In summary, we demonstrate a high-throughput mix-and-read label-free method that enables quantification of absolute amounts of proteins in single cells. Current single-cell protein analysis methods measure relative amounts by using antibodies to label/capture target proteins4,7,8,9,16. Other drop-based single-cell protein analysis methods require co-encapsulating cells with beads coated with capturing antibodies, which complicates the workflow8,9. Compared to flow cytometry, drop-based PAIGE has the additional advantage of not requiring pretreatment of cells4. In contrast to single-cell mass spectrometry methods4, our drop-based method preserves cell contents for further genetic analyses, which preserves the link between genotype and phenotype necessary for studies of cell heterogeneity.
Materials and Methods
General PAIGE reagents
PAIGE is derived from the in vitro two-hybrid system (IVT2H)11 and contains 144 nM purified E.coli RNA polymerase core enzyme (New England Biolabs), 1.2 μM purified recombinant E. coli IHF17, 0.8 units/μl murine RNAase inhibitor (New England Biolabs), 0.2 ng/μl (45 pM) plasmid DNA expressing E. coli sigma factor 54, 0.2 ng/μl (~40–60 pM) DNA constructs expressing hybrid fusion proteins, 4.4 nM linear reporter DNA expressing the reporter GFP, and the reconstituted protein synthesis system containing T7 RNA polymerase and purified E. coli translational components (PURExpress, New England Biolabs)18.

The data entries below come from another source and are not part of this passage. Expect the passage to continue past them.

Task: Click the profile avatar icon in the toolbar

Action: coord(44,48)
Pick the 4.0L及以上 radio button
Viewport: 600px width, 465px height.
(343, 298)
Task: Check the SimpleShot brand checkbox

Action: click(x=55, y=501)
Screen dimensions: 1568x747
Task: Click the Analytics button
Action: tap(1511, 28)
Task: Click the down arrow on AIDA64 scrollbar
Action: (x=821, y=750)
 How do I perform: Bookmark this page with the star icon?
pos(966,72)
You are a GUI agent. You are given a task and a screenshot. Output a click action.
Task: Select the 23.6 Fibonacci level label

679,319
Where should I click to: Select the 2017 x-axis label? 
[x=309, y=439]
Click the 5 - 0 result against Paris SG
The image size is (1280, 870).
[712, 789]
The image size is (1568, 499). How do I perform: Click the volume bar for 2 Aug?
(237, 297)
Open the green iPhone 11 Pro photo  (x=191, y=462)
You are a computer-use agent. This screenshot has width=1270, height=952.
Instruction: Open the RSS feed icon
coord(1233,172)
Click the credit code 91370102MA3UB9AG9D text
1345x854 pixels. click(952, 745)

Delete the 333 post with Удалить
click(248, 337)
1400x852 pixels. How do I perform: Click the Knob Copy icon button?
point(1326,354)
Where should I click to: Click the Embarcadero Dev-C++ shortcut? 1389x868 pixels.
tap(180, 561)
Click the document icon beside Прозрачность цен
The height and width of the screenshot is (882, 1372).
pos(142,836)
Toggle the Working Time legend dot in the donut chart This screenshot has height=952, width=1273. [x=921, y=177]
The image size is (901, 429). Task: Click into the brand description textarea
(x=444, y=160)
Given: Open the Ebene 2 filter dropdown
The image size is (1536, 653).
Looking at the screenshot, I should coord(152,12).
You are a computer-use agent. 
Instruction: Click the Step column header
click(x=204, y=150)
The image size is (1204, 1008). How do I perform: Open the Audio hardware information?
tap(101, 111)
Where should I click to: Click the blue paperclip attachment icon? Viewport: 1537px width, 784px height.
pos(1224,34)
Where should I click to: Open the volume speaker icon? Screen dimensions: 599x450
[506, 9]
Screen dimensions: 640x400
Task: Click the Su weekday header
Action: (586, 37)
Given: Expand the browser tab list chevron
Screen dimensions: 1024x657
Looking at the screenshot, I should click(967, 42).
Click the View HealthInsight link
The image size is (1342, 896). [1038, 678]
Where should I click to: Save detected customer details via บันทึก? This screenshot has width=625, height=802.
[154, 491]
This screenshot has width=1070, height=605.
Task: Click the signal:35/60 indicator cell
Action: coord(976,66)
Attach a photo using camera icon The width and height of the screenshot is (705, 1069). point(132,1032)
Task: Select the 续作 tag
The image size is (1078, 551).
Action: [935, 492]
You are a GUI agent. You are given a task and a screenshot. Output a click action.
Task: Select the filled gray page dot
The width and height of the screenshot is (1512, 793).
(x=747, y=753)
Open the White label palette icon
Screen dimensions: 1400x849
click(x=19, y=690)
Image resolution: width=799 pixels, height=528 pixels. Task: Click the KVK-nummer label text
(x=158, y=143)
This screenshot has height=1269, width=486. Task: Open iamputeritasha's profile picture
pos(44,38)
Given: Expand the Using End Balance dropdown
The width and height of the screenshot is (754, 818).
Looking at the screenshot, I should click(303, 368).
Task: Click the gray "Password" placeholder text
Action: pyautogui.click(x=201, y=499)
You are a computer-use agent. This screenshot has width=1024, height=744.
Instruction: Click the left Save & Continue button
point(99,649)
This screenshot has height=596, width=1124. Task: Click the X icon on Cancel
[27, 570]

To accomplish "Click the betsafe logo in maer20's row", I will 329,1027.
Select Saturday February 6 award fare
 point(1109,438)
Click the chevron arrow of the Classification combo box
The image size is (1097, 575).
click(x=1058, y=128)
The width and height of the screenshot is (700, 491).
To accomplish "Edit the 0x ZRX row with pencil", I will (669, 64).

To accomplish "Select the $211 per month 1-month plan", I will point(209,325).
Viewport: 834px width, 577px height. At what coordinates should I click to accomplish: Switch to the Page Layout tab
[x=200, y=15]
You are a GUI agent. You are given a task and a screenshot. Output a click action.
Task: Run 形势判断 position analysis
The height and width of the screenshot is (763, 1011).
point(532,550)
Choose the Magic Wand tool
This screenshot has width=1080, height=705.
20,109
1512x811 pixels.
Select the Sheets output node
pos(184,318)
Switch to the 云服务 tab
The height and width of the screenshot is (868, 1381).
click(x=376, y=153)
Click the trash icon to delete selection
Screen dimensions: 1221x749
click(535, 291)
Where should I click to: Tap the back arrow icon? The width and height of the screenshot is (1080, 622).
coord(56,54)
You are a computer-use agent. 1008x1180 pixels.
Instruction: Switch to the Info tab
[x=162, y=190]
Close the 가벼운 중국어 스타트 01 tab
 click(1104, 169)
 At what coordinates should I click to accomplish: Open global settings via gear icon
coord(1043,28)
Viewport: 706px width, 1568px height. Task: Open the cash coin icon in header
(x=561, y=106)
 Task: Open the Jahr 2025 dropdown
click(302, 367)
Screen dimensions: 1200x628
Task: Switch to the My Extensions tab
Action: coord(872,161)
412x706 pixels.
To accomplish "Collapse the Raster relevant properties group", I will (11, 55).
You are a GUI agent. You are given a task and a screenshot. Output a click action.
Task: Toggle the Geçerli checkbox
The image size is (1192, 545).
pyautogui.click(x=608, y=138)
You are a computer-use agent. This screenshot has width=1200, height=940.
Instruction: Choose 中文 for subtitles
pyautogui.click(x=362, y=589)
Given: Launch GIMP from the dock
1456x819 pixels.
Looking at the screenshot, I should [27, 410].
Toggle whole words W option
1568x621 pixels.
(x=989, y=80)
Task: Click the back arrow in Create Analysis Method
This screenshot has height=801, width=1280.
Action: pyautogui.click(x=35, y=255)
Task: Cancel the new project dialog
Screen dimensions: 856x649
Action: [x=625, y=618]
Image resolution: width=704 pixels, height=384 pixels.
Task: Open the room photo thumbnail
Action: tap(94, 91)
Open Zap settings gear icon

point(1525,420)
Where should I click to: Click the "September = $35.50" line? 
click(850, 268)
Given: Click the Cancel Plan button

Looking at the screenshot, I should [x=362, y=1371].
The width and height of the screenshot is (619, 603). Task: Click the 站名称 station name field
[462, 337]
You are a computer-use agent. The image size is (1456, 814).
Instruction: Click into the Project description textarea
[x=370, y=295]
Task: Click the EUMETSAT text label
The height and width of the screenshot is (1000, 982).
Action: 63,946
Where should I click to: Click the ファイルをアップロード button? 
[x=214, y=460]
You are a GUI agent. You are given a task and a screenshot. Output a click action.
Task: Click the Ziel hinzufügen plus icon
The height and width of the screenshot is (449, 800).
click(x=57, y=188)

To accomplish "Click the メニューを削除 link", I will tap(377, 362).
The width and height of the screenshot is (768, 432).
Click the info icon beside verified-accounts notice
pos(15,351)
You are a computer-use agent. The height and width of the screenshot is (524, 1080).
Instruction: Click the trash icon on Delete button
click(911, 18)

PAIGE for antibody detection
The genes for c-myc epitope peptide (EQKLISEEDL) and a chimeric IgG-binding Fc receptor protein A/G19 are commercially synthesized (Integrated DNA Technologies) and cloned into the C-terminus of AD and N-terminus of DB, generating the hybrid fusion proteins, AD-myc and A/G-DB, respectively. As a control, E. coli maltose-binding protein (MBP) is also cloned into the C-terminus of AD to give AD-MBP. For antibody detection, DNA constructs expressing AD-myc or AD-MBP and A/G-DB are mixed with PAIGE reagents and different concentrations (2.4–240 nM) of purified monoclonal anti-Myc antibody (Sigma Aldrich) or 240 nM anti-MBP (NEB). For detection in microwell plates (384-well microplate, Corning, Lowell, MA), 10 μl reaction mixtures are incubated at 37 °C for 4 hours and GFP fluorescence (excitation 513 nm, emission 532 nm) is measured using a Spectramax M5 microplate reader (Molecular Devices).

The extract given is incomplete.